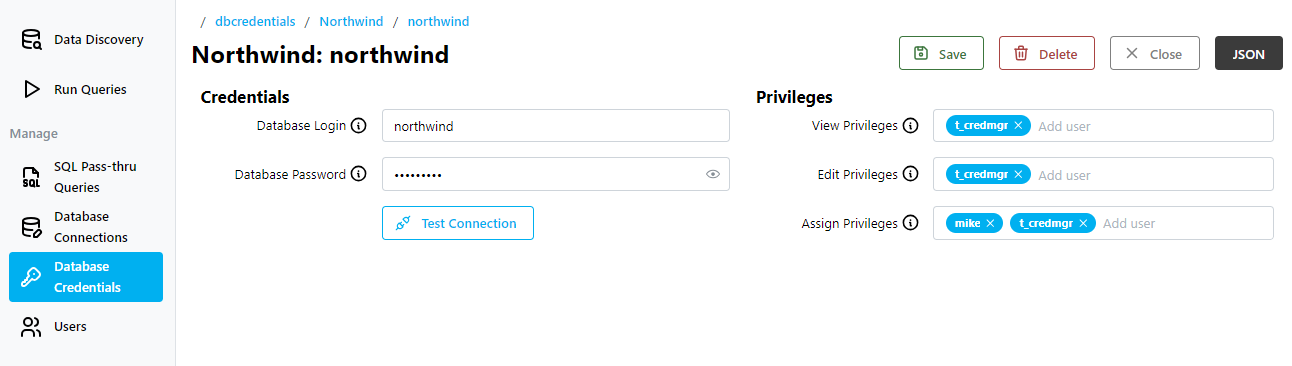Click the Users sidebar icon
1292x366 pixels.
(32, 326)
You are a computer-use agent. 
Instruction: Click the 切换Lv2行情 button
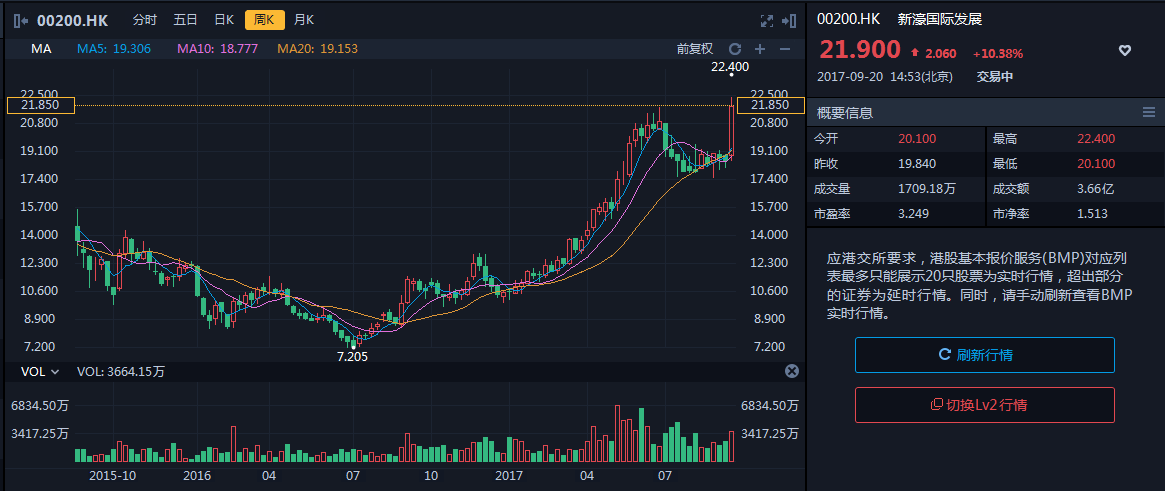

.....

Written exercise: Print all of the data above word for word, keeping each line as it is but leaving out the pictures.

Task answer:
Click the Users sidebar icon
1292x366 pixels.
(32, 326)
You are a computer-use agent. 
Instruction: Click the 切换Lv2行情 button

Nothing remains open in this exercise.